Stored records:
====

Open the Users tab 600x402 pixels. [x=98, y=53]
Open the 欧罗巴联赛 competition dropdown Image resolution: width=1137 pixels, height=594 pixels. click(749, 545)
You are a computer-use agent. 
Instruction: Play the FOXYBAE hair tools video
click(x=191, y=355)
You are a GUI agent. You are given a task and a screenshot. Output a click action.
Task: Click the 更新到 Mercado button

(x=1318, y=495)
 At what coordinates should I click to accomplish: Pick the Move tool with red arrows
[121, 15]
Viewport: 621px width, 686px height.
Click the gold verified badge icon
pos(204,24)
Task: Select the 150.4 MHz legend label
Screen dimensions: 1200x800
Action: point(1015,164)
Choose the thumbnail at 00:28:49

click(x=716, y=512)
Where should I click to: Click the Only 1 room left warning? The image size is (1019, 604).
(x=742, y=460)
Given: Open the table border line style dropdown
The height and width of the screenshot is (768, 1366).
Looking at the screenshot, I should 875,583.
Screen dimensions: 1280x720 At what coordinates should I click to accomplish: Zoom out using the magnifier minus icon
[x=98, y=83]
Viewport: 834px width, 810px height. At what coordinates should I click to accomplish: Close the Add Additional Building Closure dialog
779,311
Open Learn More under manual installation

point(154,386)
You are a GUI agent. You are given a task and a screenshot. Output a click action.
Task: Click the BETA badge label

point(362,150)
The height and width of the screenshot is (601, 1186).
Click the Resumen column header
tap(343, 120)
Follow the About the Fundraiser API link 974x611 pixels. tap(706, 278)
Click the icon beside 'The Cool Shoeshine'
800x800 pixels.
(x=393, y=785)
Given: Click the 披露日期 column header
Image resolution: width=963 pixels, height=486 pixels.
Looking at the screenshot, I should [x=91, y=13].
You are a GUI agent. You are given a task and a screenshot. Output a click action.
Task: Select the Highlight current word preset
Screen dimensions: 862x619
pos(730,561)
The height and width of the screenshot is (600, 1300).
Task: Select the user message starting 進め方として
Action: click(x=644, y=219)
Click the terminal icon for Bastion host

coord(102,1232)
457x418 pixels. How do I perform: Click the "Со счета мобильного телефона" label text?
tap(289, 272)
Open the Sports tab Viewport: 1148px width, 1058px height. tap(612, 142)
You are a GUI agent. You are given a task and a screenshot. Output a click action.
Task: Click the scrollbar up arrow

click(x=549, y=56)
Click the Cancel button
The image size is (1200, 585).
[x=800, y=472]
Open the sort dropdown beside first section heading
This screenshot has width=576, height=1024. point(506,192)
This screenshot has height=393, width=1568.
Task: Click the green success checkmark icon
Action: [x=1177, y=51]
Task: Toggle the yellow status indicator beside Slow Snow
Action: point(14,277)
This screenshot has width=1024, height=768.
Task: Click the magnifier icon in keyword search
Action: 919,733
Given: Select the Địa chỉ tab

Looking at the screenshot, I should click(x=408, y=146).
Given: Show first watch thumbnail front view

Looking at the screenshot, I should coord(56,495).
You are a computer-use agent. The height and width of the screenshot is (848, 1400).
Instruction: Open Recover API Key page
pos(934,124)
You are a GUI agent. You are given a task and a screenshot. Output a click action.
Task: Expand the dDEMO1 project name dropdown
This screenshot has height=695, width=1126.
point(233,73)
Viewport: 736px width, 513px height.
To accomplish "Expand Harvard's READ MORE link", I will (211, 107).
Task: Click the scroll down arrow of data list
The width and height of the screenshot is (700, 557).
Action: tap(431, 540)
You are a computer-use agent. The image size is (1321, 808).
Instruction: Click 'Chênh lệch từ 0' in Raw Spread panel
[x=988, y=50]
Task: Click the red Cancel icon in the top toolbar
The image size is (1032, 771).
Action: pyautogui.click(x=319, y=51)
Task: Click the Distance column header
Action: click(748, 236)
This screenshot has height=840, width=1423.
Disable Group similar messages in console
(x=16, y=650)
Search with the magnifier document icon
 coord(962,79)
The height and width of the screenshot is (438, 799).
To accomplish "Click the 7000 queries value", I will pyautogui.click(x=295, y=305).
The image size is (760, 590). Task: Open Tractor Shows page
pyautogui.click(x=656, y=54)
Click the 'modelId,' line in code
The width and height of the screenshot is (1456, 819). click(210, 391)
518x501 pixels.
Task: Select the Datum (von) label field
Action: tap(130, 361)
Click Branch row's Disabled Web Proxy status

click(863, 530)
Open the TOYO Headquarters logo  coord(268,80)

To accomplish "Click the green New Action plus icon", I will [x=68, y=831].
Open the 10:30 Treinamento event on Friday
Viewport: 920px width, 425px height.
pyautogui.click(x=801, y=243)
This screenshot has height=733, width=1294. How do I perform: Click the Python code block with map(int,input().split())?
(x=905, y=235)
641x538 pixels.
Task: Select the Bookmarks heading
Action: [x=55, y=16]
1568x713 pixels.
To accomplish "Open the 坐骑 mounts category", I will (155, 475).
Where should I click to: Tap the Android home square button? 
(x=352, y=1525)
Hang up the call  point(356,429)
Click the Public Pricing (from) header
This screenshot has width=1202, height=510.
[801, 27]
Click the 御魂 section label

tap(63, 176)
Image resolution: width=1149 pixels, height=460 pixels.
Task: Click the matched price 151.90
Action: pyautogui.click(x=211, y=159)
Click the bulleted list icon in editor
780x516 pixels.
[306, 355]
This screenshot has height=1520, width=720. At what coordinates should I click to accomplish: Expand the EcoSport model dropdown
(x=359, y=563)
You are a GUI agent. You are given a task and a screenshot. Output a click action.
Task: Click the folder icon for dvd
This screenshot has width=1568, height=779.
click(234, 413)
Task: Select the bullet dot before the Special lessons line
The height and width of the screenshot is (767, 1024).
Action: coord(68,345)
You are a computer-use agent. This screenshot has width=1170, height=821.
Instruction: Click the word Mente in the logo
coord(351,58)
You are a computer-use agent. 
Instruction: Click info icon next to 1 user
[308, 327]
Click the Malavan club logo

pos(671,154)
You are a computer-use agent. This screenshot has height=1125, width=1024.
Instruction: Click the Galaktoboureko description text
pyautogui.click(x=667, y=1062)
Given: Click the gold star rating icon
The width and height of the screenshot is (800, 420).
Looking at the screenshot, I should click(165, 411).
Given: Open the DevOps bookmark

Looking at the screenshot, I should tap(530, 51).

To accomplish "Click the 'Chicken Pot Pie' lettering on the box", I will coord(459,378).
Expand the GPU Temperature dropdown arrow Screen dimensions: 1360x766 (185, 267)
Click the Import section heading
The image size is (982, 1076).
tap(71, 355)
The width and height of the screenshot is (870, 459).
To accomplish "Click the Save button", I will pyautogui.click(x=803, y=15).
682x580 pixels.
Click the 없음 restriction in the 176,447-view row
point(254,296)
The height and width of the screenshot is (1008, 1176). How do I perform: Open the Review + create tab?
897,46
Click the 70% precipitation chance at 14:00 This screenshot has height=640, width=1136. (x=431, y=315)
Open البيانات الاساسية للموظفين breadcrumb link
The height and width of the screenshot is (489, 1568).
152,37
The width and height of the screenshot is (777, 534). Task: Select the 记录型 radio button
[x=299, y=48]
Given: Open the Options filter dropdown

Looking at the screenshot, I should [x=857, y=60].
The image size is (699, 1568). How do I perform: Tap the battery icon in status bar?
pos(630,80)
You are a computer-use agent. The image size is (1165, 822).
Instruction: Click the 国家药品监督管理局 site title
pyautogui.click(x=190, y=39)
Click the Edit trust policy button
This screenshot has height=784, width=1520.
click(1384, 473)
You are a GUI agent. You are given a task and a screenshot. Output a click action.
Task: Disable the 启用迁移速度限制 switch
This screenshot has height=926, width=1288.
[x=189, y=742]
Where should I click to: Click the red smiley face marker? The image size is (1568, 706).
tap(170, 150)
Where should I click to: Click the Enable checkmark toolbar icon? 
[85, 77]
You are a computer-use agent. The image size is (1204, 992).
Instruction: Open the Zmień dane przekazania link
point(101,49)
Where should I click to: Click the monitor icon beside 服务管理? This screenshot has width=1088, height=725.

====

Report each line of the entries where the word "list" occurs.

Task: Click the scroll down arrow of data list
Click the bulleted list icon in editor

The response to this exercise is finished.